Elon Musk Unveils Plans for New Tesla Vehicle Types
By: MIKE RAMSEY
Tesla Motors Inc. Chief Executive Elon Musk outlined a new model for vehicle sharing and disclosed plans for several new electric vehicles, including much heavier trucks requiring significant capital and staffing at a time when the company is losing money.
Mr.

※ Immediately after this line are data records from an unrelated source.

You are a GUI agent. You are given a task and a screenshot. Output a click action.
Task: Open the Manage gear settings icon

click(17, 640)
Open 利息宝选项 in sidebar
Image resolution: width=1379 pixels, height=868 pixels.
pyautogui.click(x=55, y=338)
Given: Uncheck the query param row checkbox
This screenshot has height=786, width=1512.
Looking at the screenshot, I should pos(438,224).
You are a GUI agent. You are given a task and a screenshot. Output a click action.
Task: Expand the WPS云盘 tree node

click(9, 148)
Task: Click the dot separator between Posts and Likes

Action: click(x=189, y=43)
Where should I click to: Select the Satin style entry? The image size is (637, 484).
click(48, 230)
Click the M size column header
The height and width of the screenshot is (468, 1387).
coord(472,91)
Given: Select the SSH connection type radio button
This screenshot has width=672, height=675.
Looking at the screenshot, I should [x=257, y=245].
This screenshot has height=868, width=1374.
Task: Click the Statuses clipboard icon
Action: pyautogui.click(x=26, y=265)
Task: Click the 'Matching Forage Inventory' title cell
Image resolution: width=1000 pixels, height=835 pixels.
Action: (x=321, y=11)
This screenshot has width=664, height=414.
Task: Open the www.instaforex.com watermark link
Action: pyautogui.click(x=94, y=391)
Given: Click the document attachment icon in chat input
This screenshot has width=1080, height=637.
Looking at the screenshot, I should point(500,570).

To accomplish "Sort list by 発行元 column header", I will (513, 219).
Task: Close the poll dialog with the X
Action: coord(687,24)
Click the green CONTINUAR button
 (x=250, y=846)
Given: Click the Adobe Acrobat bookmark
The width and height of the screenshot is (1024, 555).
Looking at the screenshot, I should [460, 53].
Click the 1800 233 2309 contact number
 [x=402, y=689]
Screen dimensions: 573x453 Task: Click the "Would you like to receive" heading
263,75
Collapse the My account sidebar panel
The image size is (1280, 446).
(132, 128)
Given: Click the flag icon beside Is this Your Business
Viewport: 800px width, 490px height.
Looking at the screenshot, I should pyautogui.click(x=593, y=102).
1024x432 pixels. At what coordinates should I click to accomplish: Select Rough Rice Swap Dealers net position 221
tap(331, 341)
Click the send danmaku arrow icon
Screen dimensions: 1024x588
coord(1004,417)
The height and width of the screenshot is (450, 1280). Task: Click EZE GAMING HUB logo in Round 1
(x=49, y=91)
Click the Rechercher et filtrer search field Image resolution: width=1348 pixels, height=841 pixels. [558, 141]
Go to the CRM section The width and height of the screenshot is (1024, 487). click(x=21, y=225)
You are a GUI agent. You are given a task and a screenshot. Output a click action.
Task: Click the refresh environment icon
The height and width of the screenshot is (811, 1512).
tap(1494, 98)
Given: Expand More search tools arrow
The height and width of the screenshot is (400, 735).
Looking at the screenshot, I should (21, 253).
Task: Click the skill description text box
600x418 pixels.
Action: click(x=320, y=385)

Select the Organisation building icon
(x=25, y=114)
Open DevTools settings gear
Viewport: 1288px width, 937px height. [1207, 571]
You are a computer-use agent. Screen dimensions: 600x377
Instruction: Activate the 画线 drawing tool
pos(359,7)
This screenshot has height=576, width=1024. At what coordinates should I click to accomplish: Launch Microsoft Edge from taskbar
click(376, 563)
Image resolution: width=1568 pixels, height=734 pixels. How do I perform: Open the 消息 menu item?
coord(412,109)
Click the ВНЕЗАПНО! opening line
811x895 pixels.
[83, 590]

Musk, releasing an updated strategy in a blog post on Tesla’s website on Wednesday, said electric versions of a pickup truck, small sport-utility vehicle, large over-the-road truck and bus-type vehicle are planned for over the next several years. Those vehicles are slated to follow the more affordable Model 3 due in 2017.
The blueprint also includes a plan for customers being able to share autonomous cars. Using a mobile app, owners could earn income by opening up their car up for others to use.
The master plan is the latest in a series of ambitious goals Mr. Musk has given for Tesla and other businesses he runs or controls. Operating for more than a decade, the Palo Alto, Calif., electric-car maker has consistently grown volumes in recent years but posted losses.
Jessica Caldwell, analyst for auto research website Edmunds.com, said the plan was audacious. “The plan sounds overly ambitious for now, especially considering that there are already doubts about whether Tesla can meet its goals for the next two years.”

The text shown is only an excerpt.